One limitation of our study methods is that the outcome measure, CONSORT 2010 score, requires subjective assessment. Publications from CONSORT provide good guidance on this,1 and scoring was carried out blindly by two assessors in this study. We showed a high degree of interobserver agreement, comparable with other similar published studies, with all discrepancies resolved by discussion. The use of ‘N/A’ as an additional qualifier protects studies against falsely low scores, by only scoring articles out of a relevant total. It must be emphasised that a study's CONSORT score does not reflect the quality of the study or its risk of bias. Rather, high-quality reporting is necessary for accurate meta-analysis, trial evaluation to aid interpretation and implementation, and allows contributions to the wider body of work.

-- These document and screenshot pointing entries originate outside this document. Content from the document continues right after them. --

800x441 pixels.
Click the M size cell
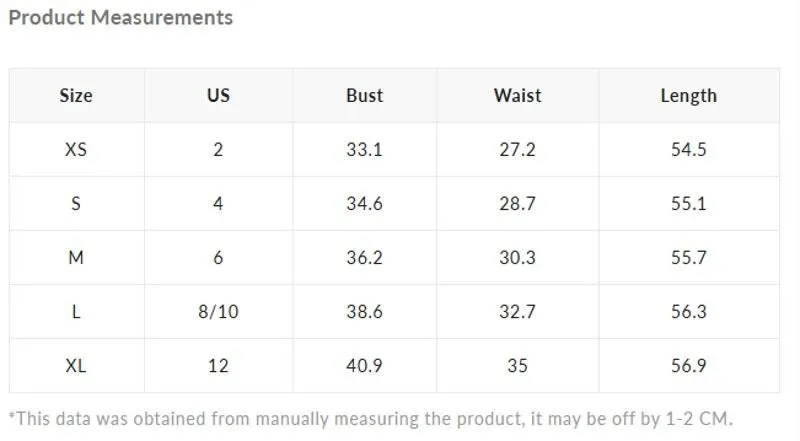coord(76,257)
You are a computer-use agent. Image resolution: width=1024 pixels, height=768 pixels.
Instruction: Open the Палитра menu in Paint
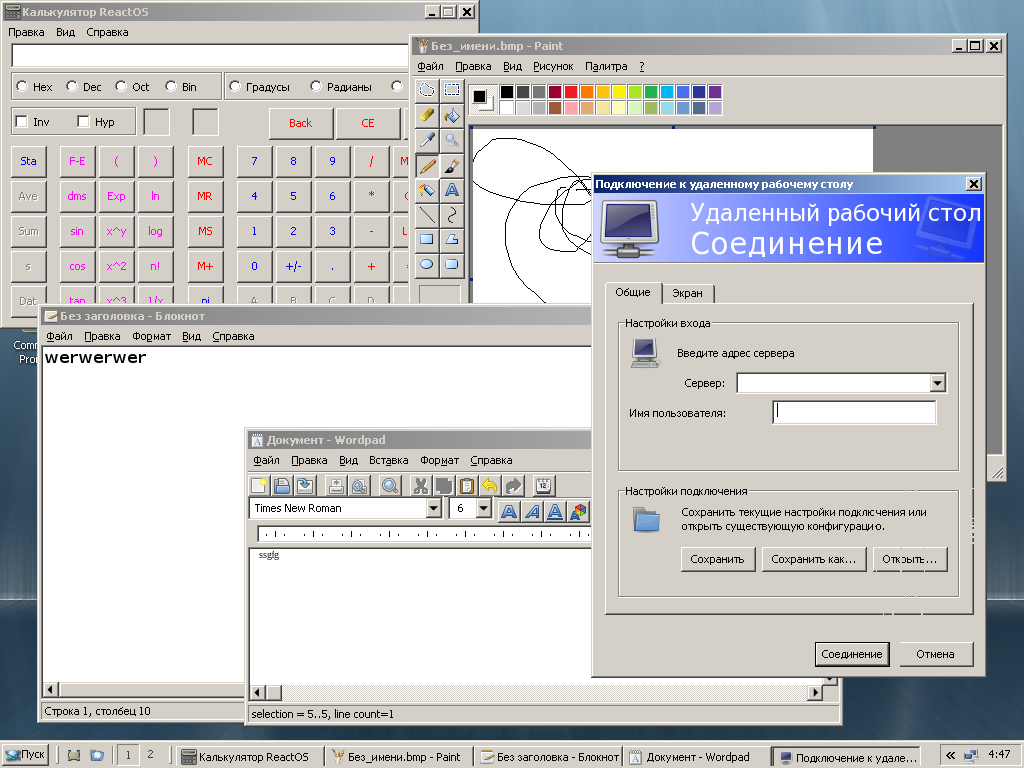[x=606, y=66]
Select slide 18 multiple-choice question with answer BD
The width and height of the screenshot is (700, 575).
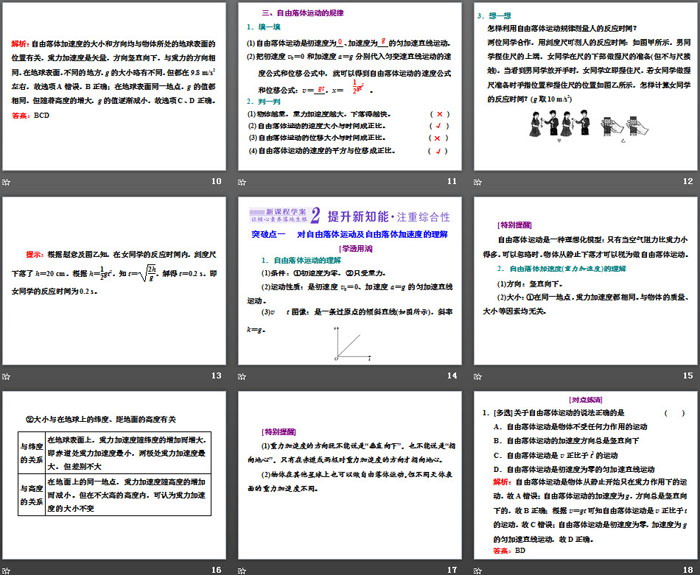pos(581,475)
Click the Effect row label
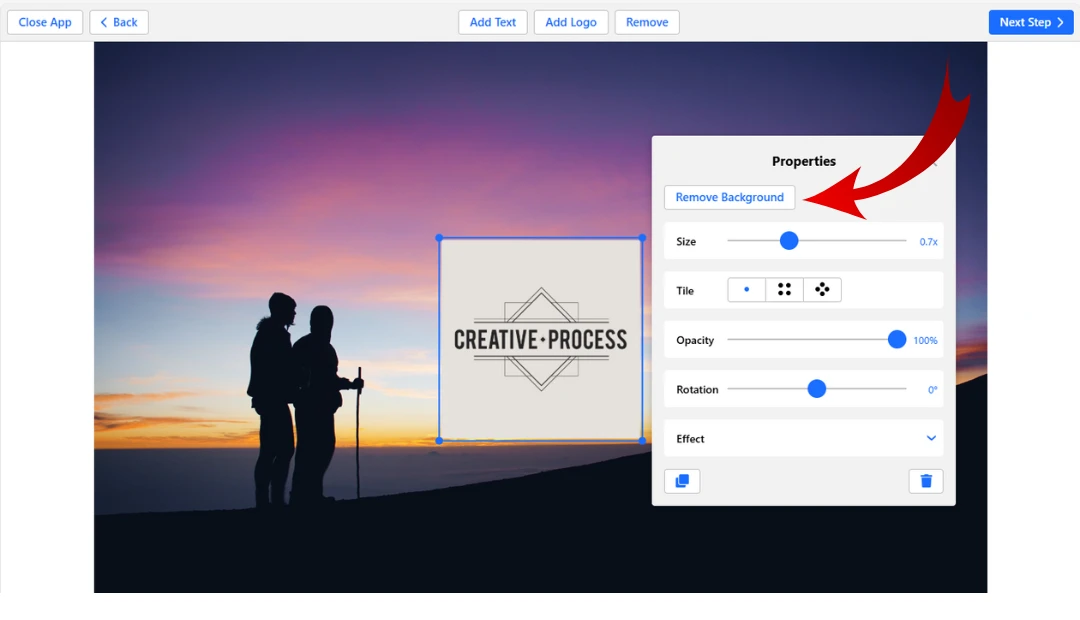Image resolution: width=1080 pixels, height=620 pixels. (690, 439)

One argument against the rigid use of CONSORT or its surrogate as a marker of article reporting quality is that certain aspects may be deemed to be unnecessary (eg, absolute risk difference may be easily calculated from the individual event rates), and indeed reviewers may ask for superfluous information to be removed. In our study, we are unable to discern whether failure to report a CONSORT item has occurred due to authors, editors or reviewers.

Conclusions

The reporting quality of RCTs investigating the impact of pharmacological interventions in HFpEF has improved over time but remains suboptimal. We identified a positive trend in the quality of reporting following each revision of the CONSORT statement and demonstrated correlation between the quality of study reporting and journal impact factor. Encouragingly, reporting of methodology and results increased significantly after the update of CONSORT in 2010. Although improvements in adherence to CONSORT 2010 reporting criteria are necessary, specific details related to inclusion criteria, patient demographics, trial design and subgroup analysis by important variables (participant demographics, comorbidities and geographical variation) will provide greater insight into treatment effects for HFpEF and lend a basis on which future clinical trials be designed. The treatment of HFpEF remains a substantial clinical challenge and, given the relatively small number of dedicated RCTs, transparent and complete reporting will likely improve our understanding of the disease and its treatments.